Pixel coordinate grounding data:
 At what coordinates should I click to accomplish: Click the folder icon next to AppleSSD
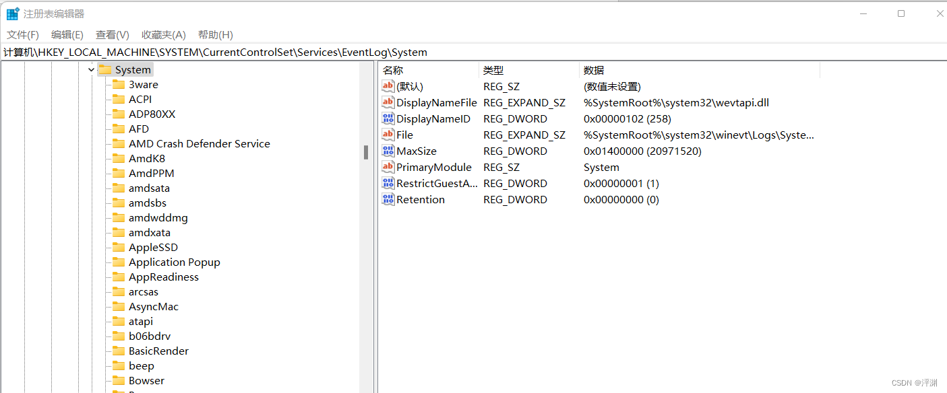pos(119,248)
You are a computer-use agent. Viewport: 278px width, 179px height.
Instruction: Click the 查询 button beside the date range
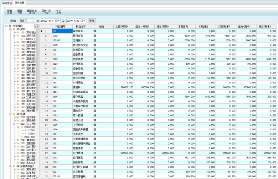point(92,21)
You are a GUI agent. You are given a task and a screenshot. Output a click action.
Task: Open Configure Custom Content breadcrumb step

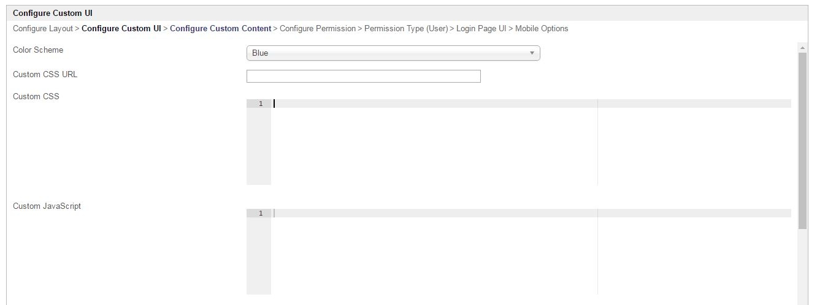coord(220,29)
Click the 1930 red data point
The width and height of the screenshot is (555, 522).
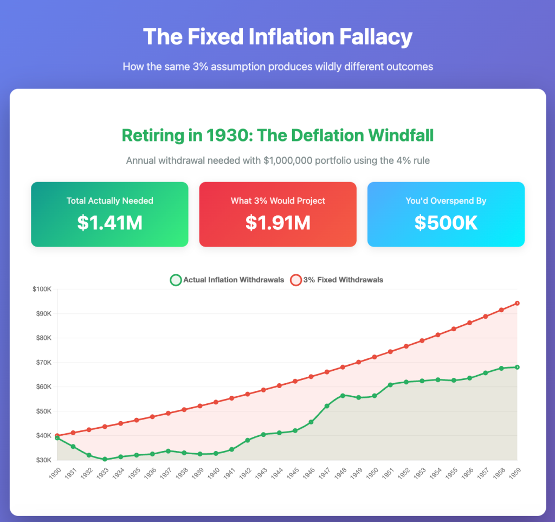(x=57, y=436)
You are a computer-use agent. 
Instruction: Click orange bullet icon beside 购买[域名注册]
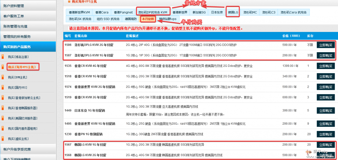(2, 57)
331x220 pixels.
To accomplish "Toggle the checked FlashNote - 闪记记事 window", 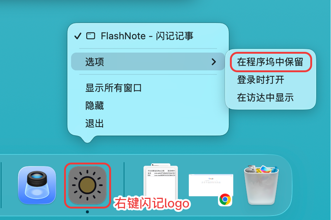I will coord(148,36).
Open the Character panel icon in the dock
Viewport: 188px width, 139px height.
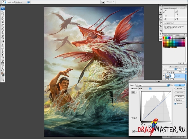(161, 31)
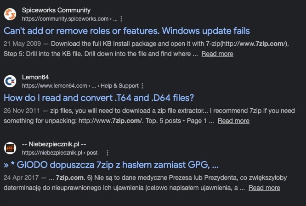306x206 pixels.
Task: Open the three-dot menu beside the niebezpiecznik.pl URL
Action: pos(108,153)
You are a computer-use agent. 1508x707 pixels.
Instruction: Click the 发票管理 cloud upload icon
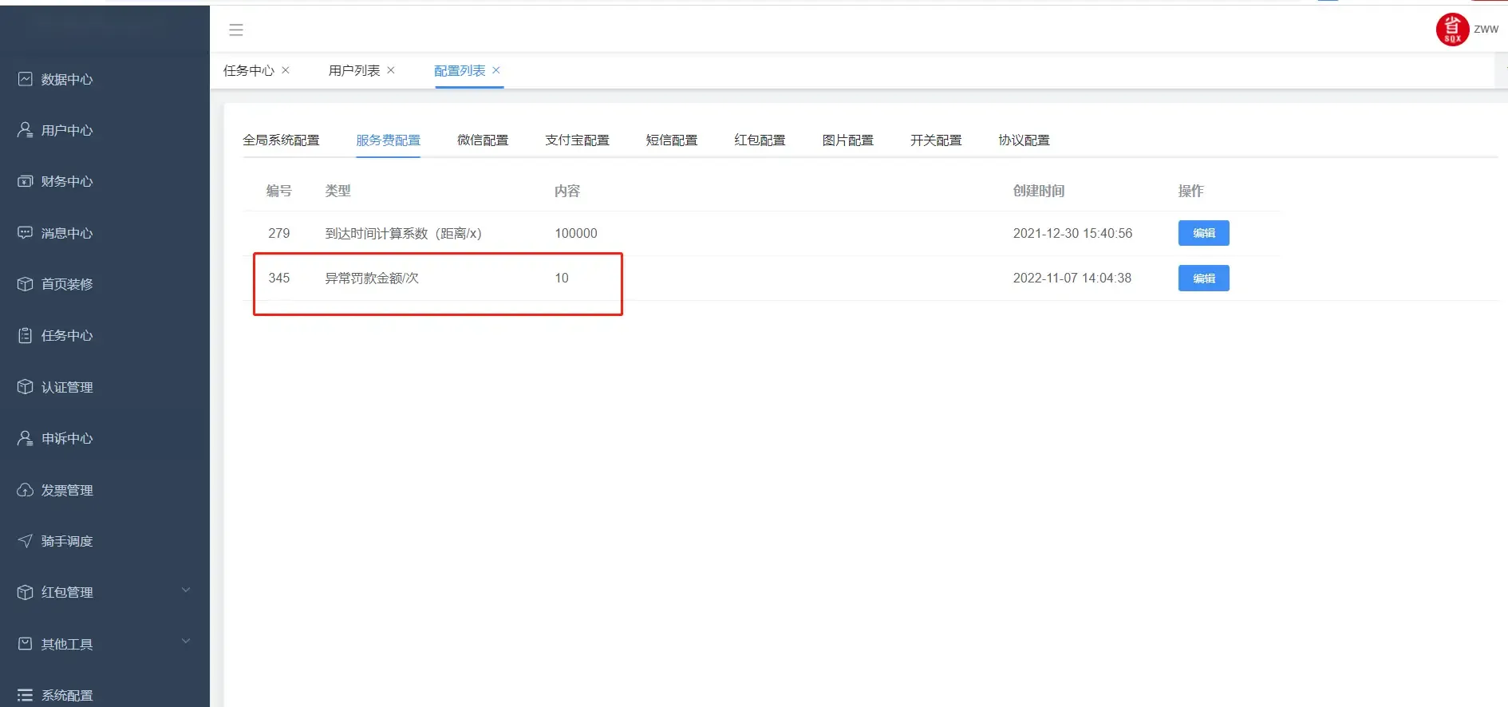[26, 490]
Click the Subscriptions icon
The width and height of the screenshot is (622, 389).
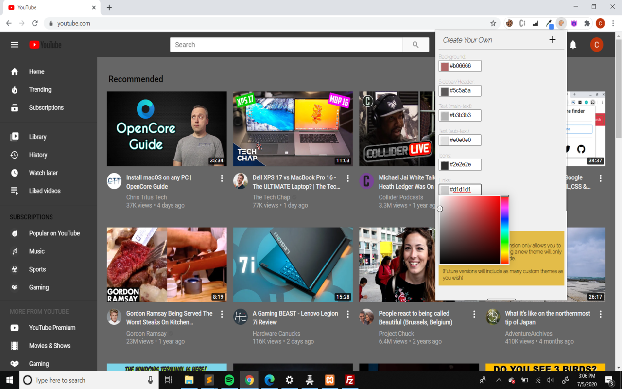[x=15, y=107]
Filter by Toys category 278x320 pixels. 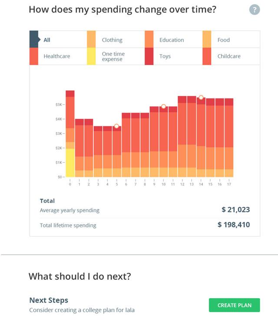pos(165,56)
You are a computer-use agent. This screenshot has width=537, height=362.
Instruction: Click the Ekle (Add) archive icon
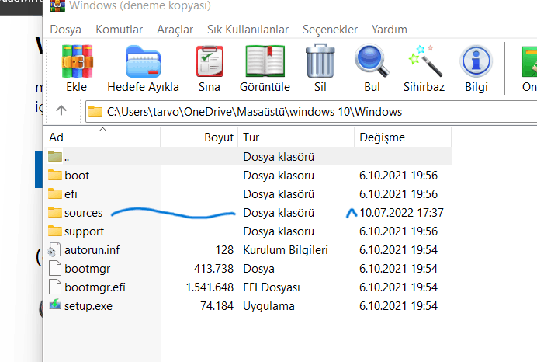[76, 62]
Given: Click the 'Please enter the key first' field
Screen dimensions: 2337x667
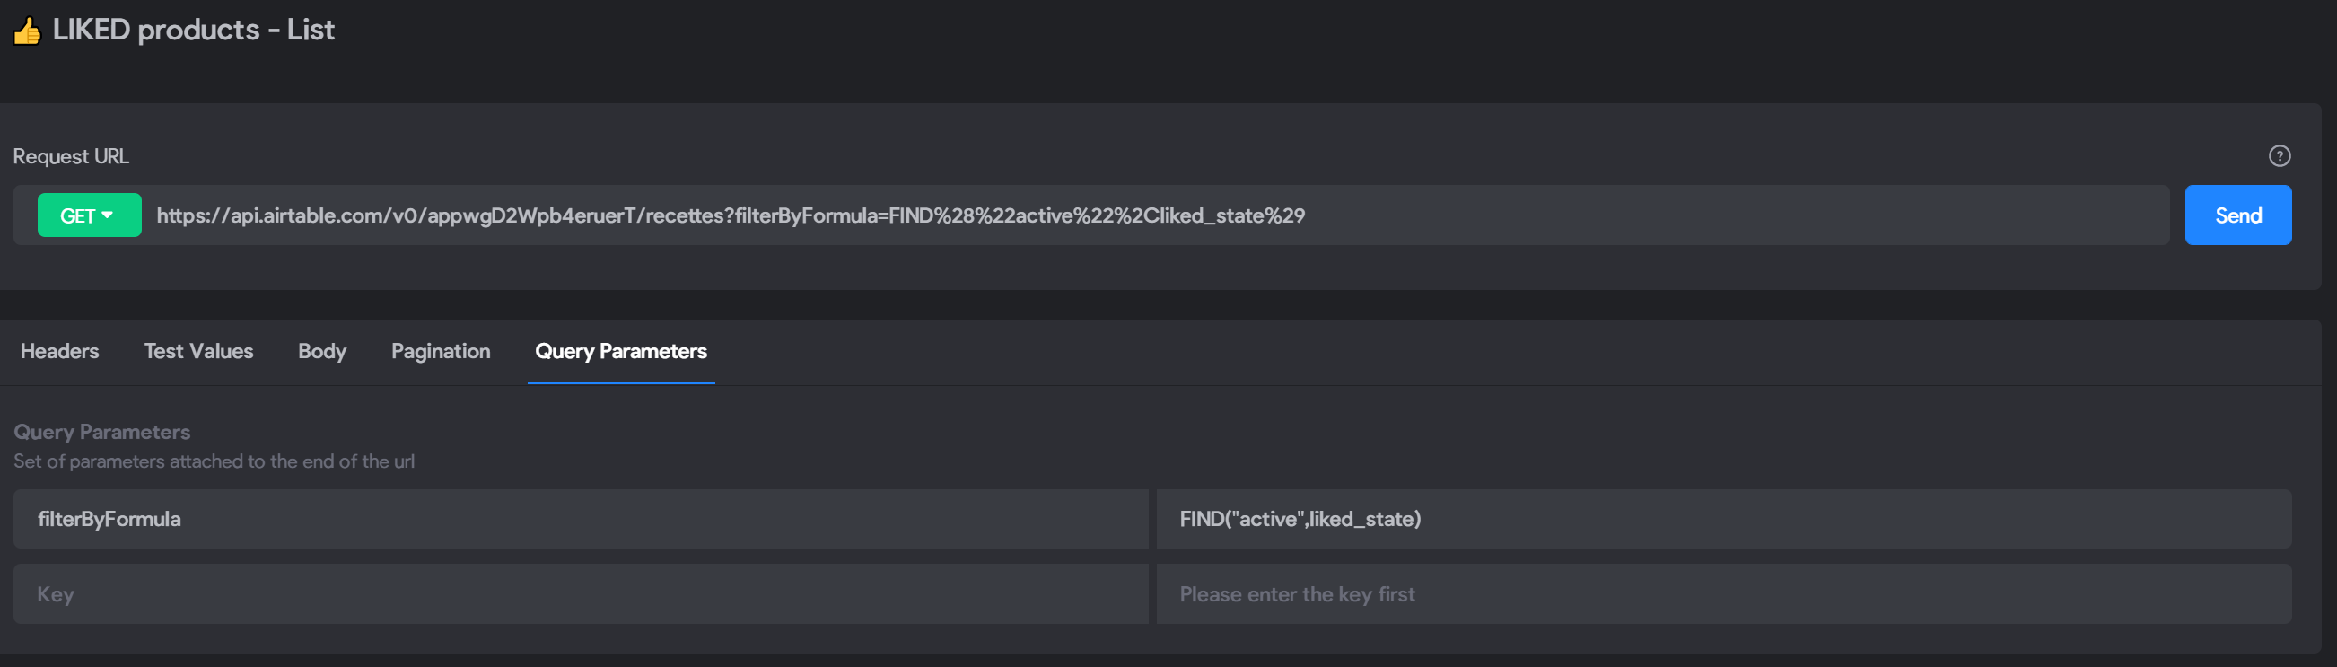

__ACTIVITY__. Among the records above, which lines hold the word "computer"? Copy each one.

__RESPONSE BELOW__.
You are a computer-use agent. Viewport: 278px width, 179px height.
You are a computer-use agent. 
You are a computer-use agent. 1508x707 pixels.
You are a computer-use agent. This screenshot has width=537, height=362.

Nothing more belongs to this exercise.